Rapid COVID-19 testing
Rapid COVID-19 testing using the Quidel instruments. Image from company training video

As the United States deals with the coronavirus, Quidel Corporation’s 1,300 employees have produced the first FDA-approved rapid COVID-19 antigen test, with 96.7% sensitivity when used in the first five days of infection. While this accomplishment helps solve the life-threatening problem of days-long test result delays, it raises new challenges.

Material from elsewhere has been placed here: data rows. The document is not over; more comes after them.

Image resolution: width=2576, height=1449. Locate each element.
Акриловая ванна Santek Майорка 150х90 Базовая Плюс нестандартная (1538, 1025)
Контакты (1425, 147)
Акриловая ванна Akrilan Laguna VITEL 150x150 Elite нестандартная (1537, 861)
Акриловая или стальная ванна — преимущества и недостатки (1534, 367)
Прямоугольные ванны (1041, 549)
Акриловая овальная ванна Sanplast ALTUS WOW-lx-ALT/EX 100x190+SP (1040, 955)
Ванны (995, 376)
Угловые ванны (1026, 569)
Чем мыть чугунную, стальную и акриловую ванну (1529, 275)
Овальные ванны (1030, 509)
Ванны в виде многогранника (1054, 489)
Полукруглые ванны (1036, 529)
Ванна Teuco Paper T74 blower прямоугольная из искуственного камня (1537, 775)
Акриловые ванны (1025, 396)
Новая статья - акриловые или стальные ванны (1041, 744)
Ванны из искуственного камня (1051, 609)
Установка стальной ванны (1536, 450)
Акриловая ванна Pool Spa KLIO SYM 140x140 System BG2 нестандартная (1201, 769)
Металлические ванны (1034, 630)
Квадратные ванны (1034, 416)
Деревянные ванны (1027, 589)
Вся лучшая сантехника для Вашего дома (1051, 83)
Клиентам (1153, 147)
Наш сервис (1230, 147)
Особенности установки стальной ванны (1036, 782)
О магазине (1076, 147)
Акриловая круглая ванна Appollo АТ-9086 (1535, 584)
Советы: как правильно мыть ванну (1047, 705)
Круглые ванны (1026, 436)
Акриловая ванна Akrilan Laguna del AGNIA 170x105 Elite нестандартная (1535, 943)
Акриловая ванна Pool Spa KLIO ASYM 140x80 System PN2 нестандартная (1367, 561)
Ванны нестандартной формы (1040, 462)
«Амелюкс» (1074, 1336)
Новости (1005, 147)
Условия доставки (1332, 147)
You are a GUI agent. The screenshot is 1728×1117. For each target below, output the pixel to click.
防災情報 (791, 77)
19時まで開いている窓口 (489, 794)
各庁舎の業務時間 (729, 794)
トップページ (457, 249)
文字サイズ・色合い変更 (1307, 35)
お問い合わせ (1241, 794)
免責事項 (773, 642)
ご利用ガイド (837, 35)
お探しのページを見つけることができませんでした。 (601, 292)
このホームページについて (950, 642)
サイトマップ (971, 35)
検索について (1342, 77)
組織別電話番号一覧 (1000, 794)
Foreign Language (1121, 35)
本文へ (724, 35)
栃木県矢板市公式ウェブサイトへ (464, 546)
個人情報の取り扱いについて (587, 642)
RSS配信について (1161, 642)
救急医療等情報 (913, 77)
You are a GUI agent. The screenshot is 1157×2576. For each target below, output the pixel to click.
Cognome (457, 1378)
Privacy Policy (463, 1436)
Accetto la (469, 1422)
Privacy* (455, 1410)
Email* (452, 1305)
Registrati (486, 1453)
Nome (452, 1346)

Rapid tests like our Sofia 2 SARS Antigen FIA give healthcare workers the immediate confirmation they need to isolate, treat and contact-trace patients and those who have been exposed to infected individuals. Speedy intervention, along with frequency of testing, are key to controlling the spread of the coronavirus.

Quidel is producing over a million antigen tests per week, but demand for our tests, testing instruments and reagents far outstrips supply, and will for months to come. This raises the question of how best to allocate tests among those hospitals, clinics, medical practices, agencies, employers and others eager to protect their patients, employees, communities and constituents.

Our goal is to serve the greatest number of those in the greatest need for testing, while continuing to satisfy the interests of our longstanding influenza customers, many of whom are well-positioned to provide antigen testing in their communities. Fair pricing and rational, compassionate allocation of materials should help achieve this objective.

Public health agencies are vital partners. The U.S. Department of Health and Human Services said it will purchase a large quantity of Quidel tests and instruments for distribution to nursing homes nationally, starting in COVID-19 hotspots. As HHS put it, “Through this crucial action, nursing homes will be able to augment their current capacity for coronavirus testing, bolstering their response and helping to prevent the spread of SARS-CoV-2.”

We are prioritizing customers who are treating first responders and healthcare workers. We are also serving existing customers who can conduct tests without delays tied to validations, installation or training. And we’re supporting higher-volume customers who serve more respiratory patients and may maximize efficiency by running a variety of tests on the same Quidel instrument. Finally, we are also prioritizing those customers who are willing to transmit their anonymized test results via our Virena data management system in order to provide critical disease mapping solutions free to public health organizations.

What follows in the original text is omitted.